Left-right ideology is by far the strongest predictor of party identification.  Education, in contrast, has very little connection to partisanship.*  However, when you look at opinions about specific issues, ideology and education are both extremely important.  For example, conservatives and the less educated are both sharply more hostile to immigration than liberals and the well-educated.  (See here for some simple regressions).

If you think about parties as coalitions of people with similar policy preferences, this is pretty weird.  Based purely on the data, we could just as easily have a “smart party” and a “stupid party” as a “liberal party” and a “conservative party.”  But we don’t.

OK, so maybe, per Robin Hanson, partisanship isn’t really about policy.  But then what is it about?  The most natural alternative to me is that parties are coalitions of people who feel comfortable with one another.  Sure, educated liberals and educated conservatives have a lot of policy views in common.  But when they meet, there’s a lot of social distance; people don’t feel like they can “be themselves.”

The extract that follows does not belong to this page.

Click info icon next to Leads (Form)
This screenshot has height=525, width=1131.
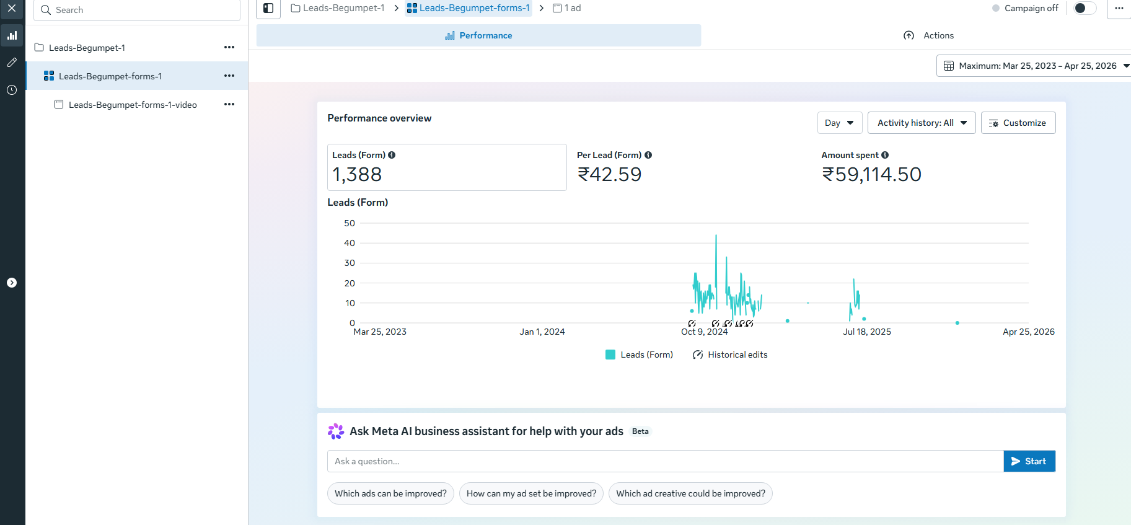click(x=392, y=155)
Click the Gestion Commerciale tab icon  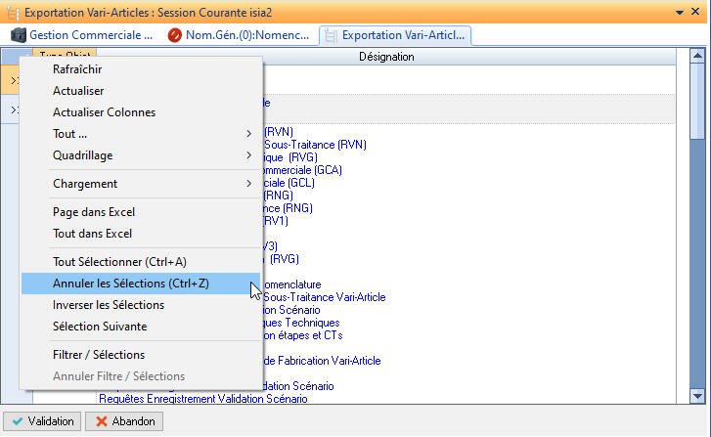[19, 35]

That’s an interesting story.  But when I was watching the movie Rachel Getting Married, I started thinking: Which wedding would be more awkward?  A wedding where the groom’s and bride’s families differ sharply in left-right ideology?  Or a wedding where the groom’s and bride’s families differ sharply in education?  That seems like a pretty good measure of social distance.  And while I’m not sure, it seems like the mixed-education wedding would be more awkward than the mixed-ideology wedding.

What do you think?

* If you include both education and income in a regression, education seems to make people slightly more Democratic, and income seems to make people slightly more Republican.  But the key word is slightly.